What the exercise asks » Could you repeat the records shown below exactly as written?

Dataset items:
"""
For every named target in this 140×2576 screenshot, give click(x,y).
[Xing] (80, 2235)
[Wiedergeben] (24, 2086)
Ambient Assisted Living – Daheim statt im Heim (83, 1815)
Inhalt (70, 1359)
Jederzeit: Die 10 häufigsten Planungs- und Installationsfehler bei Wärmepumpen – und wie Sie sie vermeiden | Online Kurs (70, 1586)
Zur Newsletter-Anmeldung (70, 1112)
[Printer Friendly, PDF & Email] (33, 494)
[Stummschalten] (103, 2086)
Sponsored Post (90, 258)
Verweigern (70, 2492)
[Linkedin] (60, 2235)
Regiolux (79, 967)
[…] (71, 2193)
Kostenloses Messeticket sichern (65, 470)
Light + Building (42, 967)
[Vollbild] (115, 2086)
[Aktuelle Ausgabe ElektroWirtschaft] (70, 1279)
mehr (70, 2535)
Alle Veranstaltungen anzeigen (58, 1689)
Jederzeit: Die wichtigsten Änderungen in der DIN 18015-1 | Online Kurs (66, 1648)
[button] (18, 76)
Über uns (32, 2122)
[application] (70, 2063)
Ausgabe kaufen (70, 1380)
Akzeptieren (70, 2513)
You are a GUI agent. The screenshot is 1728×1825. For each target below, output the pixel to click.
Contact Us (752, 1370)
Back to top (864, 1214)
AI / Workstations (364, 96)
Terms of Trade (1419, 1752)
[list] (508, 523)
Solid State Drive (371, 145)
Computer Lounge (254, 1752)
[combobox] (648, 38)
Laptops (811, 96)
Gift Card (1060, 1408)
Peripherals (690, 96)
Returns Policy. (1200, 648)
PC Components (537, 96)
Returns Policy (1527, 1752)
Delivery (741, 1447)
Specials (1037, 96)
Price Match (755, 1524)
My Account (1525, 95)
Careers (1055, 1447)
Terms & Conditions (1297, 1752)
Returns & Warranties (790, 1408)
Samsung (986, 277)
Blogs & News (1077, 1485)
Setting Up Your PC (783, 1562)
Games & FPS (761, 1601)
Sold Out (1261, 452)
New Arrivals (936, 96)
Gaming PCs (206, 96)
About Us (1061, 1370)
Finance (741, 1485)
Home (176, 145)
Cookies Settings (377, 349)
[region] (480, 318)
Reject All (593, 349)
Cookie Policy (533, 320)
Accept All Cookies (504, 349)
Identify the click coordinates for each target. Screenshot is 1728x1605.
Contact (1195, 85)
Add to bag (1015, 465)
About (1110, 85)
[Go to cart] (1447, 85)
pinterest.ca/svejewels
"""
Answer for this exercise »
For every named target in this 140×2576 screenshot, give click(x,y).
[Xing] (80, 2235)
[Wiedergeben] (24, 2086)
Ambient Assisted Living – Daheim statt im Heim (83, 1815)
Inhalt (70, 1359)
Jederzeit: Die 10 häufigsten Planungs- und Installationsfehler bei Wärmepumpen – und wie Sie sie vermeiden | Online Kurs (70, 1586)
Zur Newsletter-Anmeldung (70, 1112)
[Printer Friendly, PDF & Email] (33, 494)
[Stummschalten] (103, 2086)
Sponsored Post (90, 258)
Verweigern (70, 2492)
[Linkedin] (60, 2235)
Regiolux (79, 967)
[…] (71, 2193)
Kostenloses Messeticket sichern (65, 470)
Light + Building (42, 967)
[Vollbild] (115, 2086)
[Aktuelle Ausgabe ElektroWirtschaft] (70, 1279)
mehr (70, 2535)
Alle Veranstaltungen anzeigen (58, 1689)
Jederzeit: Die wichtigsten Änderungen in der DIN 18015-1 | Online Kurs (66, 1648)
[button] (18, 76)
Über uns (32, 2122)
[application] (70, 2063)
Ausgabe kaufen (70, 1380)
Akzeptieren (70, 2513)
You are a GUI agent. The screenshot is 1728×1825. For each target below, output the pixel to click.
Contact Us (752, 1370)
Back to top (864, 1214)
AI / Workstations (364, 96)
Terms of Trade (1419, 1752)
[list] (508, 523)
Solid State Drive (371, 145)
Computer Lounge (254, 1752)
[combobox] (648, 38)
Laptops (811, 96)
Gift Card (1060, 1408)
Peripherals (690, 96)
Returns Policy. (1200, 648)
PC Components (537, 96)
Returns Policy (1527, 1752)
Delivery (741, 1447)
Specials (1037, 96)
Price Match (755, 1524)
My Account (1525, 95)
Careers (1055, 1447)
Terms & Conditions (1297, 1752)
Returns & Warranties (790, 1408)
Samsung (986, 277)
Blogs & News (1077, 1485)
Setting Up Your PC (783, 1562)
Games & FPS (761, 1601)
Sold Out (1261, 452)
New Arrivals (936, 96)
Gaming PCs (206, 96)
About Us (1061, 1370)
Finance (741, 1485)
Home (176, 145)
Cookies Settings (377, 349)
[region] (480, 318)
Reject All (593, 349)
Cookie Policy (533, 320)
Accept All Cookies (504, 349)
Identify the click coordinates for each target. Screenshot is 1728x1605.
Contact (1195, 85)
Add to bag (1015, 465)
About (1110, 85)
[Go to cart] (1447, 85)
pinterest.ca/svejewels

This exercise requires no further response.